En diálogo con la FM 89.3 Santa María de las Misiones, Laumann dijo que “los bomberos voluntarios estamos preparados, pero la prudencia social es clave para evitar incendios. El alivio llegó desde el cielo, pero la guardia no se baja, porque si bien la situación actual es de relativa calma en comparación con las crisis de años anteriores, los focos ígneos en zonas como Loreto y Posadas mantienen en alerta a las dotaciones”.
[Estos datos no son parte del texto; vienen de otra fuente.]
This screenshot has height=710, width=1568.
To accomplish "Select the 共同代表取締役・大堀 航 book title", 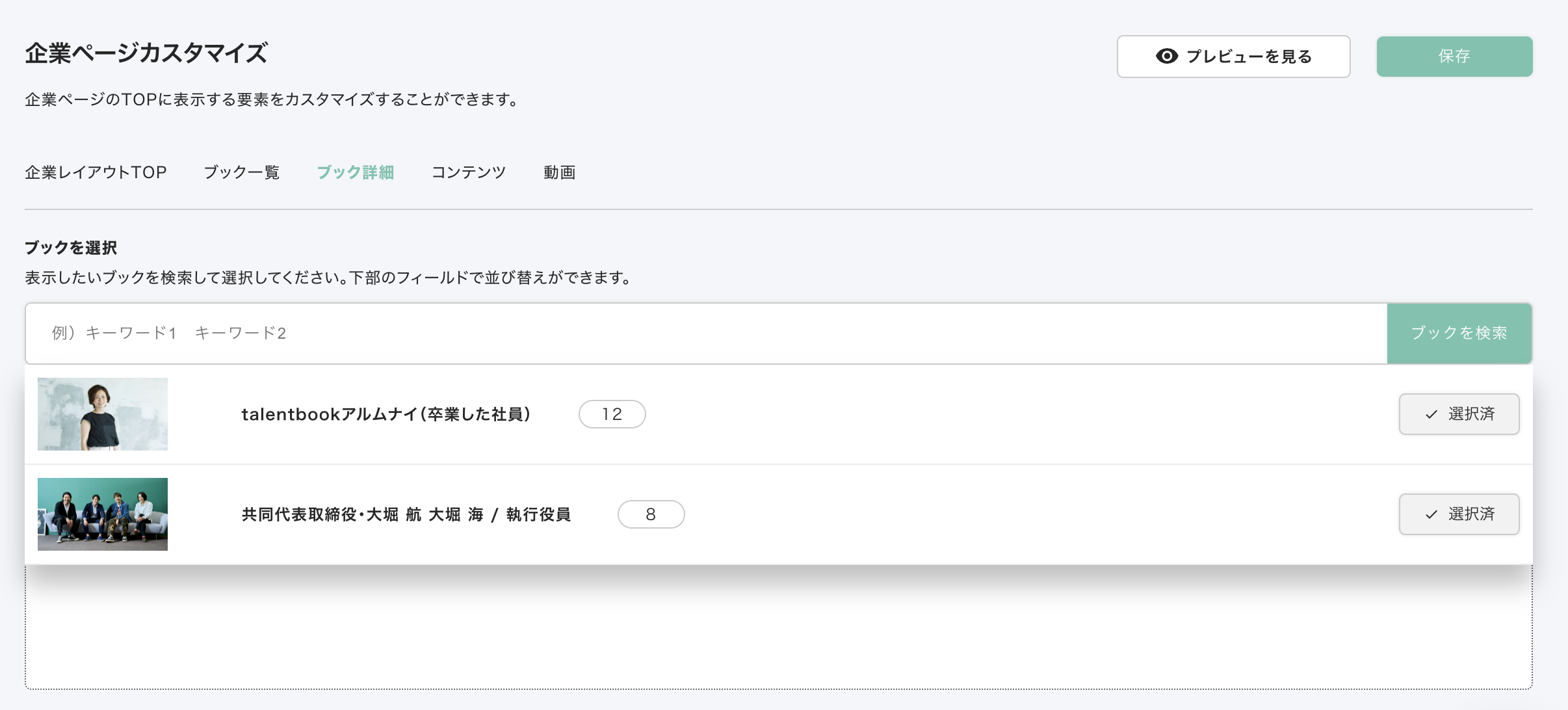I will click(x=406, y=514).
El referente de los bomberos voluntarios destacó que el aprendizaje tras los incendios catastróficos de hace cuatro años fue un punto de inflexión. “En aquel momento nos faltaba de todo, principalmente el agua. Hoy las instituciones están mucho más robustas en equipamiento y, sobre todo, en formación técnica”, aseguró.
El aula sobre ruedas
Uno de los anuncios más importantes de la gestión es el avance del Centro Provincial de Entrenamiento. Ya cuentan con el terreno escriturado y el proyecto de obra en marcha, con los cuales la Federación buscará dar un salto de calidad en la formación de sus cuadros.
La “joya” que hoy poseen es un simulador de espacios confinados, montado sobre un camión. Dicho dispositivo permitirá que los bomberos de los cuarteles más alejados reciban instrucción de élite sin tener que trasladarse grandes distancias. “Queremos llegar a la casa del bombero. La idea es que la capacitación sea federal y constante, permitiendo que cada voluntario, desde El Soberbio hasta Iguazú, pueda practicar rescates en condiciones extremas de visibilidad nula y calor controlado. Este esquema de entrenamiento itinerante posiciona a Misiones como un referente regional en la materia”, apuntó.
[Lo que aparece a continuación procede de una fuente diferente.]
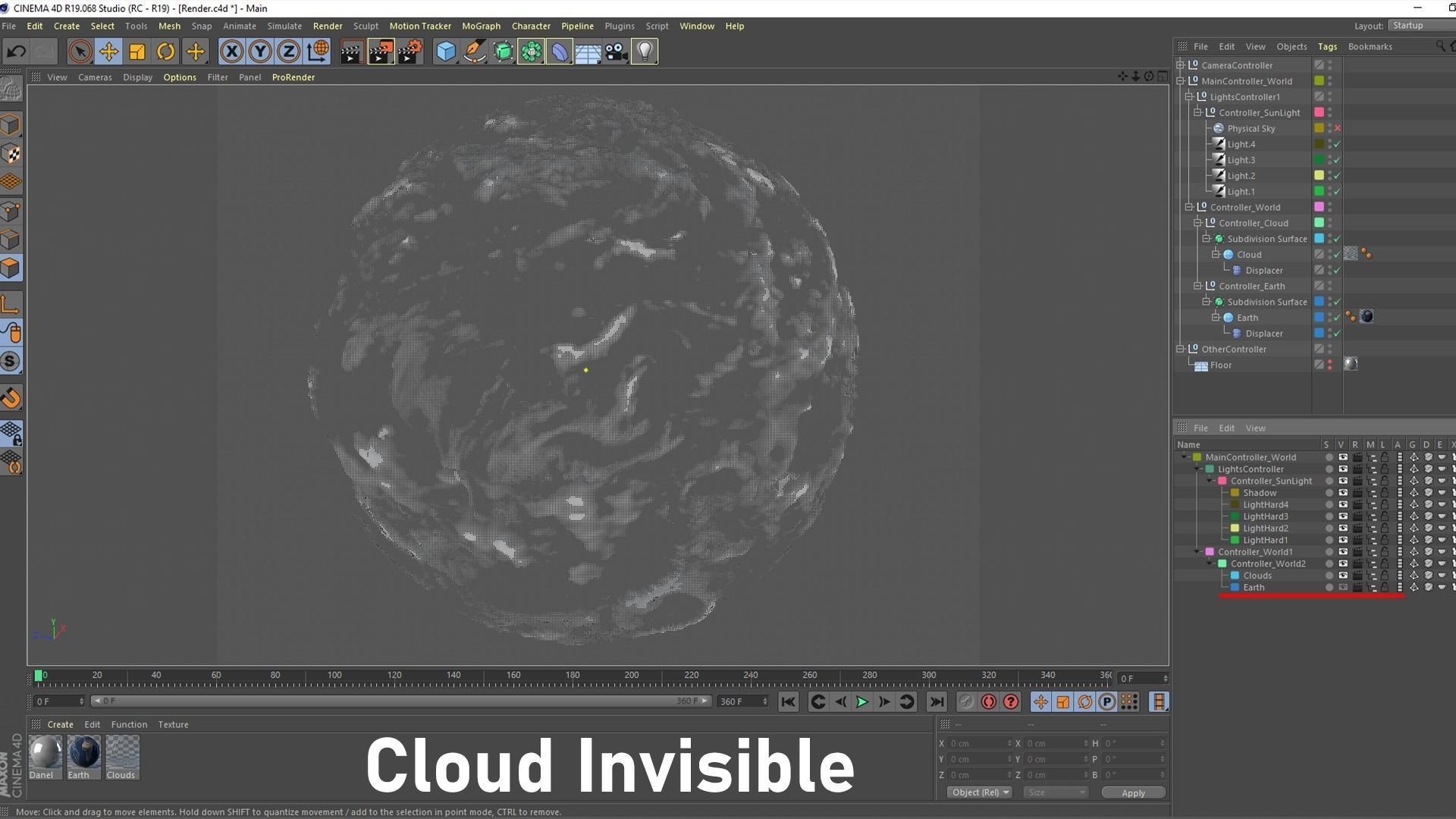Open Edit Render Settings icon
En cuanto a la ingeniería financiera que sostiene el sistema, Laumann se mostró optimista pero cauto. “Durante el 2025, los fondos nacionales provenientes de las primas de seguros llegaron con puntualidad, permitiendo la renovación de unidades y la compra de trajes estructurales. Para este ciclo, la expectativa está puesta en el remanente del año anterior y en la aprobación del presupuesto 2026”, remarcó.

El presidente de la Federación fue enfático en la necesidad de la transparencia administrativa de todas las asociaciones que la integran. “Para que un cuartel reciba su parte de la torta nacional, debe tener los papeles en regla. La regularización de las asociaciones ante Personería Jurídica y la Dirección Nacional de Bomberos es un requisito innegociable para seguir creciendo y garantizando la seguridad de todos los misioneros”, recordó.
Uno de los puntos negativos de la actividad de los bomberos voluntarios, expuesto por Laumann, fue la confirmación de que la restricción de servicios que durante años prestaron en siniestros viales sobre la ruta nacional 12 continúa vigente. “Hemos dejado de prestar servicios en accidentes de tránsito siempre y cuando no tengan personas atrapadas con vida”, aclaró. La decisión, que ya lleva tiempo en ejecución, responde a una deuda acumulada de varios años y recordó que “hay instituciones que habían firmado convenios con concesiones viales y nunca pagaron. Para los cuarteles, el costo operativo de movilizar unidades para tareas de limpieza es insostenible sin el aporte correspondiente de las empresas que explotan el peaje”.